J - Semi-Quarter Horse (Semi)/Arabian (Arab) - Steeper front and rear rafter angle and closer-spaced bars relative to Standard Quarter Horse fit when positioned at standard spread. In addition, sufficient bow (rocker) enables this fit to conform well to the short Arabian back having a narrow wither dropping off quickly to the shoulder.
D - Standard Quarter Horse (SQ) - Approximate 92º front rafter angle. Good front flare, bow and upturned tails to avoid bridging and bar edge pressure points.
TF - Full Quarter Spread (FQ) - Same bow (rocker) and wind (twist) as 'D' fit with an additional 1/2” front spread ('GW+1/2' or '+1/2') than standard.
NE - Straight-Back Quarter (SBQ) - Similar flare and rafter angle to the 'D' fit with much less bow. Developed for straighter backed, well collected horses. Also works well for mules that require a flatter front rafter than the 'SE'.
SE - Mule (Mule) - Reduced bow and steeper front rafter angle to conform to the distinctive mule back. Helps prevent the back of the saddle rocking up when cinched, which creates tremendous pressure under the stirrup leather when the rider's weight pushes it back down.

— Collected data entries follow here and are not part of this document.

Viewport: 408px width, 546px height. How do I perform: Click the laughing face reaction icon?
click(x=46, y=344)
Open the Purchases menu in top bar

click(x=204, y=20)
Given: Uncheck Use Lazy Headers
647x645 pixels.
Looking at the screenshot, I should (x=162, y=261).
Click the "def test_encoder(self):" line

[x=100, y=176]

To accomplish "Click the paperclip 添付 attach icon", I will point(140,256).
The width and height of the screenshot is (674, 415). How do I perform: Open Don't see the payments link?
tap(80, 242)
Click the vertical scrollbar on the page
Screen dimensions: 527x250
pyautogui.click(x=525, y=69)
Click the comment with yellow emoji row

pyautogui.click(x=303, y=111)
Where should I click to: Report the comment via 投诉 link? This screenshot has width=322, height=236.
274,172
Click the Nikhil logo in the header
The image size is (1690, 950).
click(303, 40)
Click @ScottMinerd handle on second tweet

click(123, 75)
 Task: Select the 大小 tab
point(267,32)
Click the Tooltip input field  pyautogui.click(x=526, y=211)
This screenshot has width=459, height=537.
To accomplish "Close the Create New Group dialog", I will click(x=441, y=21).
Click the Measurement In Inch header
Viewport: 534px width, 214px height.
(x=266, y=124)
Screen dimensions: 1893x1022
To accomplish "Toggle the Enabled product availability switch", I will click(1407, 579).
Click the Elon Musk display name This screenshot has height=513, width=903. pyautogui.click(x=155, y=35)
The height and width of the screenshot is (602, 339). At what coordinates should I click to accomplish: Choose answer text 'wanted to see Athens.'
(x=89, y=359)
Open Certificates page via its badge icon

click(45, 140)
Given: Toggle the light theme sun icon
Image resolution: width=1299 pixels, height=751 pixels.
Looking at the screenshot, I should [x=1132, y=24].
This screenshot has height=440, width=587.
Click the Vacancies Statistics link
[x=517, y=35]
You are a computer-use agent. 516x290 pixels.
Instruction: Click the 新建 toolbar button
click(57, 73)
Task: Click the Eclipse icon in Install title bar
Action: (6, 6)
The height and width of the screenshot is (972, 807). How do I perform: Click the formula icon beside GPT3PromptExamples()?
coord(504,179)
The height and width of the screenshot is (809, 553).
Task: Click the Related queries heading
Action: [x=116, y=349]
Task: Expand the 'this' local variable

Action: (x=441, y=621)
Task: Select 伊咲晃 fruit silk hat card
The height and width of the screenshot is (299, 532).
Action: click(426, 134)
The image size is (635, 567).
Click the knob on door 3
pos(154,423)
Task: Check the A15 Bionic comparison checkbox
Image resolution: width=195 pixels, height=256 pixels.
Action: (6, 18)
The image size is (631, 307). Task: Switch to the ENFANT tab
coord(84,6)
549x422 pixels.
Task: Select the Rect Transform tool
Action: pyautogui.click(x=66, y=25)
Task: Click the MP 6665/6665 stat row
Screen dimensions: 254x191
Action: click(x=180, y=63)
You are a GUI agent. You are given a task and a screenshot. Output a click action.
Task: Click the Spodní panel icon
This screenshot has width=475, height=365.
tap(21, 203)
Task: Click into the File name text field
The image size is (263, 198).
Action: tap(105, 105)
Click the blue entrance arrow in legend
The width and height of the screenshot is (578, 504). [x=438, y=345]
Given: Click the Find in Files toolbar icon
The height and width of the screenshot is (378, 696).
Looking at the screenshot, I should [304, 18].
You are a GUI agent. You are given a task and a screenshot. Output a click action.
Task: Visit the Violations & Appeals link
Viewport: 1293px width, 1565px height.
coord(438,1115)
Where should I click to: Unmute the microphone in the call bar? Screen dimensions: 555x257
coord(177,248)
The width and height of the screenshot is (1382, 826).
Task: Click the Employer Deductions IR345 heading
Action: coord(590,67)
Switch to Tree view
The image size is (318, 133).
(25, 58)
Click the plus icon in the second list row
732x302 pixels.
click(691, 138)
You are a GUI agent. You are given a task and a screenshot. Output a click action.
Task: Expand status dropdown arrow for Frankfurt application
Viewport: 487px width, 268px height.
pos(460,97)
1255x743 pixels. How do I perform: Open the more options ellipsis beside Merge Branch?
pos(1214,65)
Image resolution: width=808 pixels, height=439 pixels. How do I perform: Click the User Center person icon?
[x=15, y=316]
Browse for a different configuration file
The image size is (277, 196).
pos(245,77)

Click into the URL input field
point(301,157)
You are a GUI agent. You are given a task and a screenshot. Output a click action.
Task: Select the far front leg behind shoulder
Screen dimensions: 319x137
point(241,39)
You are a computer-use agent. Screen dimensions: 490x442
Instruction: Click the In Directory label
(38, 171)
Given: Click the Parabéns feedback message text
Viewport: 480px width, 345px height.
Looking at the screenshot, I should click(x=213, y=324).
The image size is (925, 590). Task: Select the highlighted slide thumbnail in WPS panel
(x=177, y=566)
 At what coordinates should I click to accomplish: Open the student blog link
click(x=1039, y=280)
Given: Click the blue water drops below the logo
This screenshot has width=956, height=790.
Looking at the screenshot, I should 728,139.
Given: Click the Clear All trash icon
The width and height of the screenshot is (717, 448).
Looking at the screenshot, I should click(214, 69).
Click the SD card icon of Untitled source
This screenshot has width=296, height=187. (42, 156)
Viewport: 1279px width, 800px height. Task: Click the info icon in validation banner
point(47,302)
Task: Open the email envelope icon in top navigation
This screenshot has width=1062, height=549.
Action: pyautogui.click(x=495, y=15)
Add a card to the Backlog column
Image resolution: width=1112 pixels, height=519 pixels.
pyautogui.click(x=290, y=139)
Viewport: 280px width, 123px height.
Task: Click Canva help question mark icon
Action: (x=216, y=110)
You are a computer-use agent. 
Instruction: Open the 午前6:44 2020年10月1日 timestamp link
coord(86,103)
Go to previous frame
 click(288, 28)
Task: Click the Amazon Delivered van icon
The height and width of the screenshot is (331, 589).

HA - Draft Horse (DH) - Approximate 105º front rafter angle. Flatter rear rafter also and less bow for broad, flat backs with little dip.
LT - Gaited Horse (GT) - Steeper rear rafter angle, additional front flare and more bow relative to the 'D' fit.
PW - Walking Horse (WH) - Similar to LT with steeper front rafter angle.
AW- Full Wither (FW)/Arabian (Arab) - Flared out front and rear to allow for full or mutton wither with no pockets. The resulting bow enables this fit to conform well to the short Arabian back having wide withers rounding out into the shoulder. The AW has also been found to work for more dipped-back draft horses.
X- (Fit Form not yet available) Performance Quarter (PQ) - Flatter front and rear rafter angle and less convex front bar pads allow for the broad wither and well-developed shoulder muscles of the highly trained, daily ridden working quarter horse. A more open waist facilitates collecting and core development.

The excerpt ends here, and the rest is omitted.